SEQUIM — Hollywood Video, one of a few video-rental outlets in Sequim, is reportedly shutting its doors soon, though its local staff isn’t talking.
The video shop at 755 W. Washington St. is part of the Movie Gallery chain of Wilsonville, Ore., which filed for Chapter 11 bankruptcy protection Feb. 2; soon after that the Hollywood Video in Port Townsend sold off its inventory and closed for good.
“We haven’t been told yet when we’re closing,” a Sequim Hollywood Video employee said Wednesday morning.
She said six people are employed at the shop but declined to give her name, adding, “I didn’t wear my name tag today on purpose.”
The store’s manager wasn’t available for comment Wednesday.
Earlier this week, national media outlets reported that hundreds of Hollywood Video stores across the country will go out of business in the coming weeks.
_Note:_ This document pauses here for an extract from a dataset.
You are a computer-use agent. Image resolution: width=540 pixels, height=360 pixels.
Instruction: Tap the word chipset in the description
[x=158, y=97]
The company’s “media hot line,” however, has a recorded message stating that “for the most part [we] are not responding to media inquiries.”
A call placed to the customer service line, 8-SPEAK-TO-US (877-325-8687), eventually led to a corporate staffer who wouldn’t give his name but said the Sequim shop will “probably” close in the first part of June.
Another Sequim store to shut its doors this spring was the Pizza Factory at 1400 W. Washington St.
Pizza Factory
The franchise owner was Aaron Ariza, who “put his heart and soul into the community,” Nikki Van Velson, operations director at the Pizza Factory’s corporate office in Oakhurst, Calif., said Wednesday. Ariza could not be reached for comment.
The Pizza Factory at 1102 Water St. in Port Townsend, however, is a separately owned franchise that will stay open.
At the same time, two new convenience-food outlets are arriving in Sequim: one that’s in business and another in its first stages of construction.
Two new places
Hardy’s Market 2, just west of town at the corner of Taylor Cutoff Road and U.S. Highway 101, opened its doors Friday.
The store, like the first Hardy’s Market at Old Olympic Highway and Sequim-Dungeness Way, is owned by Randy DuPont.
Both markets stay open until 9 p.m. seven days a week, and the Old Olympic store starts the day at 7 a.m. while the new Highway 101 location opens at 6 a.m.
And nearly three years after its original building permit application, Orchard Foods of Silverdale has broken ground on a free-standing Taco Bell at the corner of Lee Chatfield Way and West Washington St.
Developer Peter Braun of Orchard Foods didn’t return calls inquiring about when the Mexican fast-food outlet will be finished.
But Sequim Planning Department spokeswoman Laurie Anne Munn said a permit has been approved for a 2,006-square-foot, $226,439 building.